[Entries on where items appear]

-*-

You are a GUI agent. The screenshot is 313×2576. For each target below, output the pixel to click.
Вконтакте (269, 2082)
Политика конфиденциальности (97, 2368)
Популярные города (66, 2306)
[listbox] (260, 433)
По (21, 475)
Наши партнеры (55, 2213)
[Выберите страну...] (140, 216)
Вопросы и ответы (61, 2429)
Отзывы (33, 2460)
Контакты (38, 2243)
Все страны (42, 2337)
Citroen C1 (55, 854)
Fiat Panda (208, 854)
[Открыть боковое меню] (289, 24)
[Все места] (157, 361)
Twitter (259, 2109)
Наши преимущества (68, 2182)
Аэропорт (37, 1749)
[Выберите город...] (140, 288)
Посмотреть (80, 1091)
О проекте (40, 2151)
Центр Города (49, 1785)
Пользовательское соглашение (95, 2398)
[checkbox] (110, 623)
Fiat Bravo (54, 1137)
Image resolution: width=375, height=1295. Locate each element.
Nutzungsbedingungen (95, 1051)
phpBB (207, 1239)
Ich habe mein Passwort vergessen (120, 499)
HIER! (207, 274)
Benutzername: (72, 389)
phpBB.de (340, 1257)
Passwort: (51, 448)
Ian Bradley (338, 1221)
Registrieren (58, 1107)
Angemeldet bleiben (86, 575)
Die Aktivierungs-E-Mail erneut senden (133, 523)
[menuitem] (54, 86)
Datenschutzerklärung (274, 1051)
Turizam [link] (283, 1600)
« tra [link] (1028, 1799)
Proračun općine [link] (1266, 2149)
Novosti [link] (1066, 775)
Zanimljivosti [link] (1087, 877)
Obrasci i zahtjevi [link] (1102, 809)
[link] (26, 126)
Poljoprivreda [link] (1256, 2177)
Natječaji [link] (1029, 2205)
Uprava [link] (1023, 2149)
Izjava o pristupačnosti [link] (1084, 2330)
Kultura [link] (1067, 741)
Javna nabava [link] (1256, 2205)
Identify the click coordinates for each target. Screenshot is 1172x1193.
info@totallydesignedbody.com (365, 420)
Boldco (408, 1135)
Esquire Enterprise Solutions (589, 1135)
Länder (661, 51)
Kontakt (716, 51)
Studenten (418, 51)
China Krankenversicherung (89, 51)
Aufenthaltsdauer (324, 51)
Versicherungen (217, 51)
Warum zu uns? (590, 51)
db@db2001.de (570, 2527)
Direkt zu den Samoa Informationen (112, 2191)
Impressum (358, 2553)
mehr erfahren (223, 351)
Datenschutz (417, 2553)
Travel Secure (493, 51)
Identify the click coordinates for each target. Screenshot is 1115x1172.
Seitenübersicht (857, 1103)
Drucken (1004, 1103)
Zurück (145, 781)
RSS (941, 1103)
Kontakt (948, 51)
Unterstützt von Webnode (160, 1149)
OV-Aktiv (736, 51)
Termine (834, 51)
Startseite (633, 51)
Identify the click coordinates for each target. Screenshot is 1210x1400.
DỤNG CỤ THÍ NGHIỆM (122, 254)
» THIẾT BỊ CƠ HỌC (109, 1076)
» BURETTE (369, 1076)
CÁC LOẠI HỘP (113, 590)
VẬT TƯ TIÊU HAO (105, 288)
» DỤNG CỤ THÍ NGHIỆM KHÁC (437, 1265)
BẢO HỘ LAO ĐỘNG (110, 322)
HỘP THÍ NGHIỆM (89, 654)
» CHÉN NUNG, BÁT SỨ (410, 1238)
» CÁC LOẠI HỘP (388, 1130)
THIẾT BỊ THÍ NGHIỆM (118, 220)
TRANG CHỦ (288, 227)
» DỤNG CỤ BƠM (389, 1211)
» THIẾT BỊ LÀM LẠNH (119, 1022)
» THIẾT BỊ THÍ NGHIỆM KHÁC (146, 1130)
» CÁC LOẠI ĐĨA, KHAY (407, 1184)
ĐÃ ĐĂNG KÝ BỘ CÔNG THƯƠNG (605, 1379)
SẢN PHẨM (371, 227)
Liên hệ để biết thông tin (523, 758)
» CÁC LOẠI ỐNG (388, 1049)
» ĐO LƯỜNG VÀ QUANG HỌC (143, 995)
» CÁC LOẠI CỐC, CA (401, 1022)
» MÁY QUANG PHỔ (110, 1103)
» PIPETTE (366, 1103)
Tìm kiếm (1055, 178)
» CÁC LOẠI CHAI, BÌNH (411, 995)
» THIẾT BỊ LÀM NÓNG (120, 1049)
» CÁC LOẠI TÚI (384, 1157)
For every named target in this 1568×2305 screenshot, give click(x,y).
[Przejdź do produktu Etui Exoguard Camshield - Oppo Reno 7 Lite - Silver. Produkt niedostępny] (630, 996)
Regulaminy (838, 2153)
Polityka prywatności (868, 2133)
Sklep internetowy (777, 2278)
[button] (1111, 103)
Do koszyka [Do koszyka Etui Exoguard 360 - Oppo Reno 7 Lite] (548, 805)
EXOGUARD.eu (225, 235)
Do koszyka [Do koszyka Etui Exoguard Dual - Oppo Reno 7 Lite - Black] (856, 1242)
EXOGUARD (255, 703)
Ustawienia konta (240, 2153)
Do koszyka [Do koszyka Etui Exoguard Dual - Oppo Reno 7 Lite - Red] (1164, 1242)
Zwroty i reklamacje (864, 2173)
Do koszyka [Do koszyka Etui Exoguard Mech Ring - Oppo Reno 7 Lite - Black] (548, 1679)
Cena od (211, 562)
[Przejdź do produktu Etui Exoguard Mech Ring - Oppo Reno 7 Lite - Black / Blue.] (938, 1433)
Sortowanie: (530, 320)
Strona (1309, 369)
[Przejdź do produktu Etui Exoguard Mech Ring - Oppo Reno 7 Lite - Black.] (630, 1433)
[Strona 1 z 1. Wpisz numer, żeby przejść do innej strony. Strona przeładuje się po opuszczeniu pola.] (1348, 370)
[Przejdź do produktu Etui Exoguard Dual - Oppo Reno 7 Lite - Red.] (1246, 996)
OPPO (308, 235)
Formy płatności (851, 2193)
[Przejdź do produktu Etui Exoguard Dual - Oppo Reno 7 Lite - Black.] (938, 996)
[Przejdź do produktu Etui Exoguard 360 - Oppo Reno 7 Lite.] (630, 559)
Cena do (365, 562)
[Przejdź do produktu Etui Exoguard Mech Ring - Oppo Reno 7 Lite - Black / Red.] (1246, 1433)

-*-

REQUIRED WORK: Convert the lines above into a numbered list, omitting any blank lines.

ANSWER BELOW:
1. You are a GUI agent. The screenshot is 313×2576. For each target below, output the pixel to click.
2. Вконтакте (269, 2082)
3. Политика конфиденциальности (97, 2368)
4. Популярные города (66, 2306)
5. [listbox] (260, 433)
6. По (21, 475)
7. Наши партнеры (55, 2213)
8. [Выберите страну...] (140, 216)
9. Вопросы и ответы (61, 2429)
10. Отзывы (33, 2460)
11. Контакты (38, 2243)
12. Все страны (42, 2337)
13. Citroen C1 (55, 854)
14. Fiat Panda (208, 854)
15. [Открыть боковое меню] (289, 24)
16. [Все места] (157, 361)
17. Twitter (259, 2109)
18. Наши преимущества (68, 2182)
19. Аэропорт (37, 1749)
20. [Выберите город...] (140, 288)
21. Посмотреть (80, 1091)
22. О проекте (40, 2151)
23. Центр Города (49, 1785)
24. Пользовательское соглашение (95, 2398)
25. [checkbox] (110, 623)
26. Fiat Bravo (54, 1137)
27. Image resolution: width=375, height=1295. Locate each element.
28. Nutzungsbedingungen (95, 1051)
29. phpBB (207, 1239)
30. Ich habe mein Passwort vergessen (120, 499)
31. HIER! (207, 274)
32. Benutzername: (72, 389)
33. phpBB.de (340, 1257)
34. Passwort: (51, 448)
35. Ian Bradley (338, 1221)
36. Registrieren (58, 1107)
37. Angemeldet bleiben (86, 575)
38. Die Aktivierungs-E-Mail erneut senden (133, 523)
39. [menuitem] (54, 86)
40. Datenschutzerklärung (274, 1051)
41. Turizam [link] (283, 1600)
42. « tra [link] (1028, 1799)
43. Proračun općine [link] (1266, 2149)
44. Novosti [link] (1066, 775)
45. Zanimljivosti [link] (1087, 877)
46. Obrasci i zahtjevi [link] (1102, 809)
47. [link] (26, 126)
48. Poljoprivreda [link] (1256, 2177)
49. Natječaji [link] (1029, 2205)
50. Uprava [link] (1023, 2149)
51. Izjava o pristupačnosti [link] (1084, 2330)
52. Kultura [link] (1067, 741)
53. Javna nabava [link] (1256, 2205)
54. Identify the click coordinates for each target. Screenshot is 1172x1193.
55. info@totallydesignedbody.com (365, 420)
56. Boldco (408, 1135)
57. Esquire Enterprise Solutions (589, 1135)
58. Länder (661, 51)
59. Kontakt (716, 51)
60. Studenten (418, 51)
61. China Krankenversicherung (89, 51)
62. Aufenthaltsdauer (324, 51)
63. Versicherungen (217, 51)
64. Warum zu uns? (590, 51)
65. db@db2001.de (570, 2527)
66. Direkt zu den Samoa Informationen (112, 2191)
67. Impressum (358, 2553)
68. mehr erfahren (223, 351)
69. Datenschutz (417, 2553)
70. Travel Secure (493, 51)
71. Identify the click coordinates for each target. Screenshot is 1115x1172.
72. Seitenübersicht (857, 1103)
73. Drucken (1004, 1103)
74. Zurück (145, 781)
75. RSS (941, 1103)
76. Kontakt (948, 51)
77. Unterstützt von Webnode (160, 1149)
78. OV-Aktiv (736, 51)
79. Termine (834, 51)
80. Startseite (633, 51)
81. Identify the click coordinates for each target. Screenshot is 1210x1400.
82. DỤNG CỤ THÍ NGHIỆM (122, 254)
83. » THIẾT BỊ CƠ HỌC (109, 1076)
84. » BURETTE (369, 1076)
85. CÁC LOẠI HỘP (113, 590)
86. VẬT TƯ TIÊU HAO (105, 288)
87. » DỤNG CỤ THÍ NGHIỆM KHÁC (437, 1265)
88. BẢO HỘ LAO ĐỘNG (110, 322)
89. HỘP THÍ NGHIỆM (89, 654)
90. » CHÉN NUNG, BÁT SỨ (410, 1238)
91. » CÁC LOẠI HỘP (388, 1130)
92. THIẾT BỊ THÍ NGHIỆM (118, 220)
93. TRANG CHỦ (288, 227)
94. » DỤNG CỤ BƠM (389, 1211)
95. » THIẾT BỊ LÀM LẠNH (119, 1022)
96. » THIẾT BỊ THÍ NGHIỆM KHÁC (146, 1130)
97. » CÁC LOẠI ĐĨA, KHAY (407, 1184)
98. ĐÃ ĐĂNG KÝ BỘ CÔNG THƯƠNG (605, 1379)
99. SẢN PHẨM (371, 227)
100. Liên hệ để biết thông tin (523, 758)
101. » CÁC LOẠI ỐNG (388, 1049)
102. » ĐO LƯỜNG VÀ QUANG HỌC (143, 995)
103. » CÁC LOẠI CỐC, CA (401, 1022)
104. » MÁY QUANG PHỔ (110, 1103)
105. » PIPETTE (366, 1103)
106. Tìm kiếm (1055, 178)
107. » CÁC LOẠI CHAI, BÌNH (411, 995)
108. » THIẾT BỊ LÀM NÓNG (120, 1049)
109. » CÁC LOẠI TÚI (384, 1157)
110. For every named target in this 1568×2305 screenshot, give click(x,y).
111. [Przejdź do produktu Etui Exoguard Camshield - Oppo Reno 7 Lite - Silver. Produkt niedostępny] (630, 996)
112. Regulaminy (838, 2153)
113. Polityka prywatności (868, 2133)
114. Sklep internetowy (777, 2278)
115. [button] (1111, 103)
116. Do koszyka [Do koszyka Etui Exoguard 360 - Oppo Reno 7 Lite] (548, 805)
117. EXOGUARD.eu (225, 235)
118. Do koszyka [Do koszyka Etui Exoguard Dual - Oppo Reno 7 Lite - Black] (856, 1242)
119. EXOGUARD (255, 703)
120. Ustawienia konta (240, 2153)
121. Do koszyka [Do koszyka Etui Exoguard Dual - Oppo Reno 7 Lite - Red] (1164, 1242)
122. Zwroty i reklamacje (864, 2173)
123. Do koszyka [Do koszyka Etui Exoguard Mech Ring - Oppo Reno 7 Lite - Black] (548, 1679)
124. Cena od (211, 562)
125. [Przejdź do produktu Etui Exoguard Mech Ring - Oppo Reno 7 Lite - Black / Blue.] (938, 1433)
126. Sortowanie: (530, 320)
127. Strona (1309, 369)
128. [Przejdź do produktu Etui Exoguard Mech Ring - Oppo Reno 7 Lite - Black.] (630, 1433)
129. [Strona 1 z 1. Wpisz numer, żeby przejść do innej strony. Strona przeładuje się po opuszczeniu pola.] (1348, 370)
130. [Przejdź do produktu Etui Exoguard Dual - Oppo Reno 7 Lite - Red.] (1246, 996)
131. OPPO (308, 235)
132. Formy płatności (851, 2193)
133. [Przejdź do produktu Etui Exoguard Dual - Oppo Reno 7 Lite - Black.] (938, 996)
134. [Przejdź do produktu Etui Exoguard 360 - Oppo Reno 7 Lite.] (630, 559)
135. Cena do (365, 562)
136. [Przejdź do produktu Etui Exoguard Mech Ring - Oppo Reno 7 Lite - Black / Red.] (1246, 1433)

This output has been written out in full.